#### What is required:
Search the records for the string "product", then copy each line that has it.

========

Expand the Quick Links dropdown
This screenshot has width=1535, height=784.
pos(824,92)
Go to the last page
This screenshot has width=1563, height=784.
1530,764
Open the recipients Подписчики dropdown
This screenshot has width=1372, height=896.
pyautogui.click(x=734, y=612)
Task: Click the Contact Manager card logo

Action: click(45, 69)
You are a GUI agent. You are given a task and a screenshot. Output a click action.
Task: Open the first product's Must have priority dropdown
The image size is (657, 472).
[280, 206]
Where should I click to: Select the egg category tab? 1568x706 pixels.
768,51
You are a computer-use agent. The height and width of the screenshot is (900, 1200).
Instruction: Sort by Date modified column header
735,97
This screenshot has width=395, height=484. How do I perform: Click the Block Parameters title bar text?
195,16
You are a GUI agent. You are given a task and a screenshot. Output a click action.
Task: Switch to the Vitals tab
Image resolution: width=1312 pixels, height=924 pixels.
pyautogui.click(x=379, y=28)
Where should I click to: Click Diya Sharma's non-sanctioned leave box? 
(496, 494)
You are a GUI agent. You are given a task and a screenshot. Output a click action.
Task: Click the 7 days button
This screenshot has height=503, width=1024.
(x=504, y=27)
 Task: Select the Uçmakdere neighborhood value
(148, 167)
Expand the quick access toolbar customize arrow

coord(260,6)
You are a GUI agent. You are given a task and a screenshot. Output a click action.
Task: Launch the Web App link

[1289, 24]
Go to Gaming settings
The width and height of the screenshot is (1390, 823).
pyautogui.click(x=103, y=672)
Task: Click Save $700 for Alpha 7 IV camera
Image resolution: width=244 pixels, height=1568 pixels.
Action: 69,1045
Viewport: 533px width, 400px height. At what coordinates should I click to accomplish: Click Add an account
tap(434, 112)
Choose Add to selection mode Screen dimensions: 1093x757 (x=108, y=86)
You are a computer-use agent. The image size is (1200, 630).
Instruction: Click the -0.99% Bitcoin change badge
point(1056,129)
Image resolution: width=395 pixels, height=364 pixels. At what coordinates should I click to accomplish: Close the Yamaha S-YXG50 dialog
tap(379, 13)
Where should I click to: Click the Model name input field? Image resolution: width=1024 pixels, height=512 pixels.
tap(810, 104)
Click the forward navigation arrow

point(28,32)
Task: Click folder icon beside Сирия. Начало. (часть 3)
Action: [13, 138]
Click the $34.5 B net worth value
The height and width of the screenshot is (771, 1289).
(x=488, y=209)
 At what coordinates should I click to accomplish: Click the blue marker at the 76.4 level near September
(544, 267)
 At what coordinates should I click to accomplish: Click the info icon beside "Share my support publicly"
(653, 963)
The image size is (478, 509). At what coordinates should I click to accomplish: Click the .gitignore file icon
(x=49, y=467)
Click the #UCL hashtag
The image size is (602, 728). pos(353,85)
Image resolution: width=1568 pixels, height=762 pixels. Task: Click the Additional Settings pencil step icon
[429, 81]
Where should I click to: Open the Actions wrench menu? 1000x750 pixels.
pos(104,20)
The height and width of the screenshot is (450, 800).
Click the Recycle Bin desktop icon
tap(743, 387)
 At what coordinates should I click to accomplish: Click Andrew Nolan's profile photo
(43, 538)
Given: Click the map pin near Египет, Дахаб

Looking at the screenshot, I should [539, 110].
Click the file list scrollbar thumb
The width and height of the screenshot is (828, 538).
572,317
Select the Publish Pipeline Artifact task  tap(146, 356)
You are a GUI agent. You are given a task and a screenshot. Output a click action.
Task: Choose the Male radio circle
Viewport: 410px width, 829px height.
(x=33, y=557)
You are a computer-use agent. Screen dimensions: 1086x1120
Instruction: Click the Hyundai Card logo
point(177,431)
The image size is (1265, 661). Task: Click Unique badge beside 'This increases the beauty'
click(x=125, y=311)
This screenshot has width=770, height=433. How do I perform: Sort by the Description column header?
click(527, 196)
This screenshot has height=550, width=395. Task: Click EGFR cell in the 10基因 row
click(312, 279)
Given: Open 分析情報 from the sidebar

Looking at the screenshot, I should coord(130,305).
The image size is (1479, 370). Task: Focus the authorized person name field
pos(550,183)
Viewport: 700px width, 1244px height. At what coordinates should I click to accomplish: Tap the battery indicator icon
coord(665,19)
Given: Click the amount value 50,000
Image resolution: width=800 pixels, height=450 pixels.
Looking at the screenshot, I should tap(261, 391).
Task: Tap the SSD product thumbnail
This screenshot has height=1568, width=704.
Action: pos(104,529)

========

#### Worked solution:
Task: Open the first product's Must have priority dropdown
Task: Tap the SSD product thumbnail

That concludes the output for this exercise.